Nicolás Trecco

Personal information
- Full name: Néstor Nicolás Trecco
- Date of birth: 30 November 1988 (age 36)
- Place of birth: Ameghino, Argentina
- Height: 1.77 m (5 ft 9+1⁄2 in)
- Position(s): Striker

Team information
- Current team: Barracas Central

Youth career
- Atlético Ameghino

Senior career*
- Years: Team / Apps / (Gls)
- 2007–2008: El Linqueño / 36 / (2)
- 2009–2010: Huracán / 12 / (1)
- 2011: Unión San Felipe / 15 / (2)
- 2011: → Cobreloa (loan) / 23 / (7)
- 2012: Universidad Católica / 26 / (6)
- 2013: San Marcos / 12 / (1)
- 2013–2014: Sacachispas / 17 / (1)
- 2014: LDU Portoviejo / 40 / (9)
- 2015: Tiro Federal BB [es] / 32 / (12)
- 2016: Unión San Felipe / 15 / (4)
- 2016–2017: Rangers / 17 / (1)
- 2017–2018: Deportivo Roca / 25 / (9)
- 2018: Alvarado / 10 / (2)
- 2019: Mons Calpe / 11 / (4)
- 2019–2021: Cipolletti / 47 / (7)
- 2020: → Barracas Central (loan) / 7 / (2)
- 2022: Chaco For Ever / 17 / (0)
- 2023: Villa Mitre / 8 / (0)
- 2023–: Douglas Haig / 18 / (0)

= Néstor Trecco =

Argentine footballer

Néstor Nicolás Trecco (born 30 November 1988), known as Nicolás Trecco, is an Argentine footballer that currently plays for Douglas Haig as a striker.

==Career==
He began his career at El Linqueño, aged 19, then moving to Parque Patricios' side Huracán.

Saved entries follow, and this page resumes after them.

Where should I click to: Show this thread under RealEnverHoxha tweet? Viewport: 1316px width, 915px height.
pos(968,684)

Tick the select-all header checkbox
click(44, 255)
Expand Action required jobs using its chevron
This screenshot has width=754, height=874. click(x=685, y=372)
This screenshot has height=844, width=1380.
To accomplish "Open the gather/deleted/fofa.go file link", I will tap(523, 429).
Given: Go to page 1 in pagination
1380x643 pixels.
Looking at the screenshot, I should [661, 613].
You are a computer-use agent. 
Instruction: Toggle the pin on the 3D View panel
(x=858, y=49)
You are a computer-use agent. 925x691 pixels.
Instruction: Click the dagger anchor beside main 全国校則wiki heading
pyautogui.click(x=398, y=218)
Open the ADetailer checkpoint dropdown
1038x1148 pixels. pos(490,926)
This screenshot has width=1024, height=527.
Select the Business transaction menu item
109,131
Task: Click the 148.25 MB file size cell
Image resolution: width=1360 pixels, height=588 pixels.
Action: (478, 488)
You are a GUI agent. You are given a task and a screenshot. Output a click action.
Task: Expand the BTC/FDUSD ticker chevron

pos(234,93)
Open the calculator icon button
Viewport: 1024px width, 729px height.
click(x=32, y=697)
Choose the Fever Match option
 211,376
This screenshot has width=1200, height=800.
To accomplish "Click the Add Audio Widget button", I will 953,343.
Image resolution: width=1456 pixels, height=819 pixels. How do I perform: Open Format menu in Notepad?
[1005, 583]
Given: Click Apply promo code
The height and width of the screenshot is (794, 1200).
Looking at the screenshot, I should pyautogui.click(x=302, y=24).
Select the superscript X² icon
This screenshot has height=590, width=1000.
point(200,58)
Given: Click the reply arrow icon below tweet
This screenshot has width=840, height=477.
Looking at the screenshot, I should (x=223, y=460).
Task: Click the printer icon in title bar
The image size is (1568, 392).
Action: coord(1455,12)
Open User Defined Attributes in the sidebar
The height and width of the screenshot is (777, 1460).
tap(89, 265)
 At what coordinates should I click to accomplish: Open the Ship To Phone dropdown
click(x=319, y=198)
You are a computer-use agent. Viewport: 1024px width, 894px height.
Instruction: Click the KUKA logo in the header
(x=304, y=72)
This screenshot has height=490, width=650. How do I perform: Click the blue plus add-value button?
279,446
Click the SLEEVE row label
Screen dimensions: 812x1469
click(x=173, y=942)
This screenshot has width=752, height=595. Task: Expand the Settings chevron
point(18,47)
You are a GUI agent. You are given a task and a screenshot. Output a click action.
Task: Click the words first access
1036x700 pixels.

In January 2011, Trecco signed for Primera División club Unión San Felipe and after a successful season with the club of Aconcagua, he joined to Cobreloa in June, being runner-up of the Clausura Tournament under Nelson Acosta. The next season, Trecco completed his move to successful club of Chile, Universidad Católica for an undisclosed fee. In the same year, he switched to San Marcos de Arica.

Later, he had stints abroad in Ecuador with LDU Portoviejo, Chile again with Unión San Felipe and Rangers de Talca and Gibraltar with Mons Calpe before returning to Argentina and playing for many clubs such as Cipolletti, Barracas Central, among others.